» **Your assignment**
Set out the lines of the listing below as a numbered list, starting at the line containing "coordinates (452, 114)." and ending at the line containing "ohlc-row-high: High 4,968.91". Leave out any blank lines.

» **Input**
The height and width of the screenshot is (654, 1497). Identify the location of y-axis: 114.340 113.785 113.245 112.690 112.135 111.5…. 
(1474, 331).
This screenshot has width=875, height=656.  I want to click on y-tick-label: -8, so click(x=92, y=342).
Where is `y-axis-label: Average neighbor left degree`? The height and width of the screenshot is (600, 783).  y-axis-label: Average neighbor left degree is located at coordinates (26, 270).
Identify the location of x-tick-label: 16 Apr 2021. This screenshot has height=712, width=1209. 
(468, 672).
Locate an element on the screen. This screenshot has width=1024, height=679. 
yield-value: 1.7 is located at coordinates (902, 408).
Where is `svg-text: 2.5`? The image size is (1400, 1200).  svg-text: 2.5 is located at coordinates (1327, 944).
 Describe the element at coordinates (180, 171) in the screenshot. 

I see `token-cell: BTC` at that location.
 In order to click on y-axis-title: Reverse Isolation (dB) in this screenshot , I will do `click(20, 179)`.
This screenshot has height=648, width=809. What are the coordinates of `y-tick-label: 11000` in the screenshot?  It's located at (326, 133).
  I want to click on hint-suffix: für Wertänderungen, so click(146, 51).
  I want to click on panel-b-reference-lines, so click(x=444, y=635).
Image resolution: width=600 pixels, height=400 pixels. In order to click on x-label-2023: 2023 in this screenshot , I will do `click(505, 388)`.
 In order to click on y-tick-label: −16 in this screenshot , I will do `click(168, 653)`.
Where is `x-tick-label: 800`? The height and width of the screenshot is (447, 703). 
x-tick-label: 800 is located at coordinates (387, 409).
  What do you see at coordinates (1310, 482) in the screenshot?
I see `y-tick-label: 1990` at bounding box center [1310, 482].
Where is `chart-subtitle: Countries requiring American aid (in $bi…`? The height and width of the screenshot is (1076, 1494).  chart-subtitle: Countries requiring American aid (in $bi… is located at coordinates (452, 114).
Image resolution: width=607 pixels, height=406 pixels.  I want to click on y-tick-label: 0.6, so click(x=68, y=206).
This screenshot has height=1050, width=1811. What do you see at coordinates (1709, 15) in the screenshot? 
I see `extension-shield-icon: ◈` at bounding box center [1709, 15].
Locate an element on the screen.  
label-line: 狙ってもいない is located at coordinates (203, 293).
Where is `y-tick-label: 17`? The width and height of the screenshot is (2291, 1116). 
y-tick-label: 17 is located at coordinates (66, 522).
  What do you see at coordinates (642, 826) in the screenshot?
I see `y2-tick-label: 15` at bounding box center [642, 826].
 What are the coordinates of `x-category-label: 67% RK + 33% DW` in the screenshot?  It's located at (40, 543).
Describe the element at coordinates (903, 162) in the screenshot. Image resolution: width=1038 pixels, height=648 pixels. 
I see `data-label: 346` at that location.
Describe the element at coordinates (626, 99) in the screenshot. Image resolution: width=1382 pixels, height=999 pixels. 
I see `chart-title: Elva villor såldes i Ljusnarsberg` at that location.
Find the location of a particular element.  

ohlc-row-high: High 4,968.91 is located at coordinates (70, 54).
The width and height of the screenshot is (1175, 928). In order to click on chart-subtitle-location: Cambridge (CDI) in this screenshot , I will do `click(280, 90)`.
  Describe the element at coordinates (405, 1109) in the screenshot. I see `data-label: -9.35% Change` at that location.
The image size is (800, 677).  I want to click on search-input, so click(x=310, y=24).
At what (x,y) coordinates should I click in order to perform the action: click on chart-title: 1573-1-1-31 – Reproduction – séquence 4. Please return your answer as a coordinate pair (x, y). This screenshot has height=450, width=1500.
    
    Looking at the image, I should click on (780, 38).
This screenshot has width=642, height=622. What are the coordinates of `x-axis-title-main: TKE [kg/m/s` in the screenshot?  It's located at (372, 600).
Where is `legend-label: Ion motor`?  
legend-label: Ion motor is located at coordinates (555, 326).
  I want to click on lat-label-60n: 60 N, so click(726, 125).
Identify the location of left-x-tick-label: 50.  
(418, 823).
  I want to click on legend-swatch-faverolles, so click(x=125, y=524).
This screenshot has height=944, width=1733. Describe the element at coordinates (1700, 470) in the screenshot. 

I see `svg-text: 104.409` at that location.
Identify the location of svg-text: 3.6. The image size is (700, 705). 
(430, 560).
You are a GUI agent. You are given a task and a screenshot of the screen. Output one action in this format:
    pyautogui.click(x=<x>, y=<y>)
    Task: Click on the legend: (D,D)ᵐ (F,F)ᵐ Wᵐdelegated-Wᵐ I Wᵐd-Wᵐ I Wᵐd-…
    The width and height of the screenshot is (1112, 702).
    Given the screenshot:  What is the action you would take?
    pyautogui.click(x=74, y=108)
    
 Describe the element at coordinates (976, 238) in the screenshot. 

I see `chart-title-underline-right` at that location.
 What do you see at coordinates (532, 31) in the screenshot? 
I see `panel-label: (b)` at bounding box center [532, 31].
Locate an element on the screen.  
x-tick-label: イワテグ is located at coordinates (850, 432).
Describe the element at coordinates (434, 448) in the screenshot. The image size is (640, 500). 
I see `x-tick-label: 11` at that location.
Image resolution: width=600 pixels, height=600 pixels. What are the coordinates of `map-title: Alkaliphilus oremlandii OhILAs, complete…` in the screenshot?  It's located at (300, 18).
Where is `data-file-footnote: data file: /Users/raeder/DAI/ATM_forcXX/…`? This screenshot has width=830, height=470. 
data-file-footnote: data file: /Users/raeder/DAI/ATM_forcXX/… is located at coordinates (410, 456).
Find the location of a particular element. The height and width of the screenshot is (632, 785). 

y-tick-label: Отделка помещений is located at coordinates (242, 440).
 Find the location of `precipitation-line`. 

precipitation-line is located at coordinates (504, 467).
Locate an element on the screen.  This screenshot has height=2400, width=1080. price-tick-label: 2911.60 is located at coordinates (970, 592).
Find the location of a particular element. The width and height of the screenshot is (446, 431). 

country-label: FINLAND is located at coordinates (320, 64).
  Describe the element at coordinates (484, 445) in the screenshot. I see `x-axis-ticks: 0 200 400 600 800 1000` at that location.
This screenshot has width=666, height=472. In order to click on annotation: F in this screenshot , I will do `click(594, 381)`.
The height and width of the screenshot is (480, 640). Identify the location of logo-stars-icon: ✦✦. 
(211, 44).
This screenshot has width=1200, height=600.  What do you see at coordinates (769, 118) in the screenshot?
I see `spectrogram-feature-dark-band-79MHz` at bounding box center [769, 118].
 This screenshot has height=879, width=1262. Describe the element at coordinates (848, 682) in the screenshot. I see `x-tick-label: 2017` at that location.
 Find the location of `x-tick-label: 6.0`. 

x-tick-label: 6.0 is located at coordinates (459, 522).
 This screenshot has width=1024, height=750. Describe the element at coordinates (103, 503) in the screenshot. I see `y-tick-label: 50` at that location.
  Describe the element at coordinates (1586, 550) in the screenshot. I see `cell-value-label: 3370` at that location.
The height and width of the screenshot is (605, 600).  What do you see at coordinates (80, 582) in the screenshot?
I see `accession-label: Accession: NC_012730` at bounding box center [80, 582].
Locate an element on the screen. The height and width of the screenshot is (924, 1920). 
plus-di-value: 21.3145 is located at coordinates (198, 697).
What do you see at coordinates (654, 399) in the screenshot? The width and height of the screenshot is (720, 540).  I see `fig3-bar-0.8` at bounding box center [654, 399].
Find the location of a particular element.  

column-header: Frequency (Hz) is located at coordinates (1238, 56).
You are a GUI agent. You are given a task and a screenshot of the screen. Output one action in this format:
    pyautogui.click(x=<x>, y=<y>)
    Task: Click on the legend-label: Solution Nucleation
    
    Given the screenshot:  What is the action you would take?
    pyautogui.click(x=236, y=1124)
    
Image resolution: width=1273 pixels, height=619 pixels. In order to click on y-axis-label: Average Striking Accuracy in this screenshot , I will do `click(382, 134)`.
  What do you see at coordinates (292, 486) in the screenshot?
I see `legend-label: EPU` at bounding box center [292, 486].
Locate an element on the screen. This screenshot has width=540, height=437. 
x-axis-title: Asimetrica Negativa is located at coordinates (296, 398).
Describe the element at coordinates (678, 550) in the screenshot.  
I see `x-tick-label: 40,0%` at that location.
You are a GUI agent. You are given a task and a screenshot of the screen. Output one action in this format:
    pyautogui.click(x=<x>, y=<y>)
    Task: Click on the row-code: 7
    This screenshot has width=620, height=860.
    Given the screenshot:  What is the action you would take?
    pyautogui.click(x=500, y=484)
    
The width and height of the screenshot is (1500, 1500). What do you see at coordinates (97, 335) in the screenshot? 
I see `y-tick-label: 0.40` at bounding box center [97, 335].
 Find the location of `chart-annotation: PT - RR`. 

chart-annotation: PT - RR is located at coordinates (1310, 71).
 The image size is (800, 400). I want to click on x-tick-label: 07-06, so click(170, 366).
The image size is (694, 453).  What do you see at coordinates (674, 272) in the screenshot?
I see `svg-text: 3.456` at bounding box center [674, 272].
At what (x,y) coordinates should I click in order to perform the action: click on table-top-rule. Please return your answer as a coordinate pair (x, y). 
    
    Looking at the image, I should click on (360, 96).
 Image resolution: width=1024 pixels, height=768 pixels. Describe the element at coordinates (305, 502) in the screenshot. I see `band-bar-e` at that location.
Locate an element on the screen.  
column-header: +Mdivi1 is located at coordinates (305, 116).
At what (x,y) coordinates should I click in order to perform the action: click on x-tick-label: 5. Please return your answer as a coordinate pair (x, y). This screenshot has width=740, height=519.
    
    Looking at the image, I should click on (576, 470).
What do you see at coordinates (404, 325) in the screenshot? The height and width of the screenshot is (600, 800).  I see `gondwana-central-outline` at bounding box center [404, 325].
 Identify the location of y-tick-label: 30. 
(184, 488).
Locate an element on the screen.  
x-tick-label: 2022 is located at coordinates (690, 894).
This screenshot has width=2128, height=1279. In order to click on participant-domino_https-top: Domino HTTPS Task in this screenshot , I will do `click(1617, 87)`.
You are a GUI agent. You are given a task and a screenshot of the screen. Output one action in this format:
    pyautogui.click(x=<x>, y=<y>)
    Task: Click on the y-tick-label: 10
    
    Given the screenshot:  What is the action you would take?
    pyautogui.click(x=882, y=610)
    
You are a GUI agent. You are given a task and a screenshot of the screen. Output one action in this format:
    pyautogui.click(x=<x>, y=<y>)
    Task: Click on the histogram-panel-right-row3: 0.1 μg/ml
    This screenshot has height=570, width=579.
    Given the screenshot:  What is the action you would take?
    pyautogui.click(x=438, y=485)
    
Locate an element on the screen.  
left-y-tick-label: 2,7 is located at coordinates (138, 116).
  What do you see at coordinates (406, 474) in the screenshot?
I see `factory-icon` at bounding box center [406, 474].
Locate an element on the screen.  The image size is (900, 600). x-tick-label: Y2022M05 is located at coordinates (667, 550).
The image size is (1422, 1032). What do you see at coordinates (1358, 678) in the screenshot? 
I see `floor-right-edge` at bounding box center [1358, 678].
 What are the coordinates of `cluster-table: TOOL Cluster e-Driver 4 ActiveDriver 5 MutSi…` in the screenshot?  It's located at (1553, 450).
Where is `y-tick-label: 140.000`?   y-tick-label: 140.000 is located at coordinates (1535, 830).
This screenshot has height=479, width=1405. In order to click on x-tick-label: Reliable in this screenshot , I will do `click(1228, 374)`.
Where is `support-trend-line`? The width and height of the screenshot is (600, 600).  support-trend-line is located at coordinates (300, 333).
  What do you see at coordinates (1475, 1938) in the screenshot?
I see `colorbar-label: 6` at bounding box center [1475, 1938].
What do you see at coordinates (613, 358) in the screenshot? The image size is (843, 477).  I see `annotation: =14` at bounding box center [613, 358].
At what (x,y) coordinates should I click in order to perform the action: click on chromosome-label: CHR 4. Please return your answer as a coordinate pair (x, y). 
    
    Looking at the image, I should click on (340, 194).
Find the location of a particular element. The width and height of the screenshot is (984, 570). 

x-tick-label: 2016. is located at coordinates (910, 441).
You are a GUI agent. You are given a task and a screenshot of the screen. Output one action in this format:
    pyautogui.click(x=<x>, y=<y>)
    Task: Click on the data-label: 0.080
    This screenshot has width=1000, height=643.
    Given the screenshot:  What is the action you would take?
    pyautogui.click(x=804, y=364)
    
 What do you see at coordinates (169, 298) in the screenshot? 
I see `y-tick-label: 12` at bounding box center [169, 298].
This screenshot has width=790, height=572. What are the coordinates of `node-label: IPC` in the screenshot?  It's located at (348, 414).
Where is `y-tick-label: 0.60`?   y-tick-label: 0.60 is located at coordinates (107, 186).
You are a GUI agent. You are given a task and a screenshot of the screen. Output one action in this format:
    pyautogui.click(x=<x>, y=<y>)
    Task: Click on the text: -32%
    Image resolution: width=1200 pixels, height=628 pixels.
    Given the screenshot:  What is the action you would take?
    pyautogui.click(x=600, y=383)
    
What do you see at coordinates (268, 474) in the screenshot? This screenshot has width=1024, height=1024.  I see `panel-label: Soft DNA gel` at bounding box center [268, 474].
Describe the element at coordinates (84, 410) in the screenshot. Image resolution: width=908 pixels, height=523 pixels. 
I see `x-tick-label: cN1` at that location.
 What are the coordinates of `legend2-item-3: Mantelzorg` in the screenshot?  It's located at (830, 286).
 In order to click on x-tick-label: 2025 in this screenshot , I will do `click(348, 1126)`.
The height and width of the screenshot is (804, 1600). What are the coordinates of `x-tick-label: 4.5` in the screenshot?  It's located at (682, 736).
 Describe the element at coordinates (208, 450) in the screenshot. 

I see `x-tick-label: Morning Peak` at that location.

» **Response to this task**
1. Where is `chart-subtitle: Countries requiring American aid (in $bi…`? The height and width of the screenshot is (1076, 1494).  chart-subtitle: Countries requiring American aid (in $bi… is located at coordinates (452, 114).
2. Image resolution: width=607 pixels, height=406 pixels.  I want to click on y-tick-label: 0.6, so click(x=68, y=206).
3. This screenshot has height=1050, width=1811. What do you see at coordinates (1709, 15) in the screenshot? 
4. I see `extension-shield-icon: ◈` at bounding box center [1709, 15].
5. Locate an element on the screen.  
6. label-line: 狙ってもいない is located at coordinates (203, 293).
7. Where is `y-tick-label: 17`? The width and height of the screenshot is (2291, 1116). 
8. y-tick-label: 17 is located at coordinates (66, 522).
9.   What do you see at coordinates (642, 826) in the screenshot?
10. I see `y2-tick-label: 15` at bounding box center [642, 826].
11.  What are the coordinates of `x-category-label: 67% RK + 33% DW` in the screenshot?  It's located at (40, 543).
12. Describe the element at coordinates (903, 162) in the screenshot. Image resolution: width=1038 pixels, height=648 pixels. 
13. I see `data-label: 346` at that location.
14. Describe the element at coordinates (626, 99) in the screenshot. Image resolution: width=1382 pixels, height=999 pixels. 
15. I see `chart-title: Elva villor såldes i Ljusnarsberg` at that location.
16. Find the location of a particular element.  
17. ohlc-row-high: High 4,968.91 is located at coordinates (70, 54).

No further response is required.